Ana María Fraile-Marcos makes the point that resilience has increasingly become a virtue to be admired and its rise in popularity is aligned directly with neo-liberalism. The notion is not just to survive adversity but to thrive because and despite it. This is largely unsurprising as resilience relies on the individualistic trope that the person is responsible for overcoming, going through and bouncing back from a crisis, even if this crisis is the result of systemic failings that no one individual can change on their own.

I would like to unsubscribe from the JBS (just be strong) WhatsApp group. Andizi.

Resilience has become so popular that The Guardian proposed it as the word of the year in 2012. Fast forward to 2020 and resilience has entrenched itself in the very fabric of our day to day. Companies have incorporated resilience into their employee strategies, wellness apps have prospered in developing toolkits in how to be more resilient and books have made their way on to prestigious lists for showing us how to thrive despite a deeply flawed structure that informs our very lives.

So yes, I am raging over the popularity of resilience theory and how it has been embedded in our day to day but moreover I am angry that it robs us of the capacity to reimagine the world and actively dismantle flawed structures. Reimagining the world requires us to stop making meaning out of limiting structures that do not serve us. We derive great meaning through our individual private resilience work from the adversity we encounter. This work is also deeply time consuming as we stitch together personal narratives where we center ourselves and our responsibility in certain crises. I am in no way suggesting that we take no responsibility for our lives and the part we play. I am however saying that there is an overemphasis on us being resilient that is a politically convenient tool.

Reimagining the world requires an acute awareness of these structures and how they are deeply flawed. So in a way, wouldn’t it be interesting if we spent half as much time on researching the ways that racism, patriarchy and capitalism practically play out in our lives through the services we procure to the nodes of communities we find ourselves in. It requires a gut-deep recognition of the structural and systemic mess that comprises our world. It also and in my view, most importantly, requires huge amounts of empathy and creativity. We need to work out how to dismantle these structures and quickly. We all know we are running out of time. How do we re-envision a new world? How do we build it? What resources and tools do we have at our disposal that we could use for the better good of all?
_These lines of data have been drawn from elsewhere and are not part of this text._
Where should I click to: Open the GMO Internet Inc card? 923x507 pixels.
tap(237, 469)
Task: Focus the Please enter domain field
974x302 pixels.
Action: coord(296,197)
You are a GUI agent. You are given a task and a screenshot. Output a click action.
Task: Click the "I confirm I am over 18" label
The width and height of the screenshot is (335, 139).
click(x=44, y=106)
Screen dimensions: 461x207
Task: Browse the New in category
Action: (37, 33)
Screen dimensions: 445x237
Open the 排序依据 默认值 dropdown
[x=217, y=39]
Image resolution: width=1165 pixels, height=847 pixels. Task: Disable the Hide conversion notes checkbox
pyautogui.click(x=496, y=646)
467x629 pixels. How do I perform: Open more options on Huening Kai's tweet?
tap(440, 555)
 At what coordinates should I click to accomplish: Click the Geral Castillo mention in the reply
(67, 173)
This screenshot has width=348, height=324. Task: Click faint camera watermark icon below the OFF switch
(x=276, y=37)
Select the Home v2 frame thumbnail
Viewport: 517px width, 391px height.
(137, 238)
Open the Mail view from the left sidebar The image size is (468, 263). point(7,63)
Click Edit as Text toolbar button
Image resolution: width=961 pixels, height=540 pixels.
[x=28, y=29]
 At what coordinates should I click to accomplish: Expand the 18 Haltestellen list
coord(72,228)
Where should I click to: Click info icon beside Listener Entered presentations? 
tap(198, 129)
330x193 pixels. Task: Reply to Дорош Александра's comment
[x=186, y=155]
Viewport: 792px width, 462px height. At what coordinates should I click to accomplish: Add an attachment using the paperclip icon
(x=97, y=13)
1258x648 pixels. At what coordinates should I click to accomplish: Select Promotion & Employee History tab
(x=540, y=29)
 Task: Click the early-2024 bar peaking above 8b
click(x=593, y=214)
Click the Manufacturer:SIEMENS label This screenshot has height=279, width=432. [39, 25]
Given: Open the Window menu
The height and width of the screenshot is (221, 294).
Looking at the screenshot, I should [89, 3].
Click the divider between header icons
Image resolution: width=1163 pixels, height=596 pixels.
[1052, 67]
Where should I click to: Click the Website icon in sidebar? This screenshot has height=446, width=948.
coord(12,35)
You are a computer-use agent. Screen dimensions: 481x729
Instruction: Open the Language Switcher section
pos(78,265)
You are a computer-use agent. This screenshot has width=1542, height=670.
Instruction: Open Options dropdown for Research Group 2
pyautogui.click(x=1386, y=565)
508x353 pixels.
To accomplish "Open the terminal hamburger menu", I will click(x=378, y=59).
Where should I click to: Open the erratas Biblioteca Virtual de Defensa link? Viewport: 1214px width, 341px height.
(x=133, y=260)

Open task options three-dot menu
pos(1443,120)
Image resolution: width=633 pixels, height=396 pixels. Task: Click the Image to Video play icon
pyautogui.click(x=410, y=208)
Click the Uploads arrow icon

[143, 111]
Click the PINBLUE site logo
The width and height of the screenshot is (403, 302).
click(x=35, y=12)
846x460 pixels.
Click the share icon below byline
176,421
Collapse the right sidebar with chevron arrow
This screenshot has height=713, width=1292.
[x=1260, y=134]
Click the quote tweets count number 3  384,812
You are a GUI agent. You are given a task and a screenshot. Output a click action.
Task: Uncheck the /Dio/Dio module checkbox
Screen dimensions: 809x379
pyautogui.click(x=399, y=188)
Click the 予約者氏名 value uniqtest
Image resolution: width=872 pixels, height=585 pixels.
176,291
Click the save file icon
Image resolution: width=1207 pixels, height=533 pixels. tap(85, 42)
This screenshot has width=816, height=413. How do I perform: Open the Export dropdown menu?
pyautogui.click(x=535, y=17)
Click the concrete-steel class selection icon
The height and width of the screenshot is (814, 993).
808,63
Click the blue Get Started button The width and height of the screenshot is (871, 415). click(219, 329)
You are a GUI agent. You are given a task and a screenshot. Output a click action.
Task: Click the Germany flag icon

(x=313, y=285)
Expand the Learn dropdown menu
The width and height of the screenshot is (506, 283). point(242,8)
We are facing an entirely different and uncertain world, where we can only guarantee the devastating effects of climate change, global health pandemics, continued entrenched racism and patriarchy as well as the re-emergence of fascism. The sharp and incessant focus on resilience creates a gilded cage that acts to limit us from creatively and actively reimagining another world. No amount of acceptance of what is, sustained positivity and mindful breathing will change the world. While these things may certainly be helpful for us personally in our lives, be acutely aware of the political narrative associated with it. I want to thrive. I am sure you do, too. But not in spite of the system. I want to thrive because we have created something new, something just, something worthwhile.